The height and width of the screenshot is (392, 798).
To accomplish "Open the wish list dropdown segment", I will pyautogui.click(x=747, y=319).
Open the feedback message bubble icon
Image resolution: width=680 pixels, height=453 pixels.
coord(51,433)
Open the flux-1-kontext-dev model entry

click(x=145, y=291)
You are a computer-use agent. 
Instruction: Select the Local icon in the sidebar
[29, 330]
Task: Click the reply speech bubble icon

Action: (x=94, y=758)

------------------------------------------------------------------------

» **Exercise prompt**
The material above needs to be copied out in full, exactly as given.

» **Answer section**
The height and width of the screenshot is (392, 798).
To accomplish "Open the wish list dropdown segment", I will pyautogui.click(x=747, y=319).
Open the feedback message bubble icon
Image resolution: width=680 pixels, height=453 pixels.
coord(51,433)
Open the flux-1-kontext-dev model entry

click(x=145, y=291)
You are a computer-use agent. 
Instruction: Select the Local icon in the sidebar
[29, 330]
Task: Click the reply speech bubble icon

Action: (x=94, y=758)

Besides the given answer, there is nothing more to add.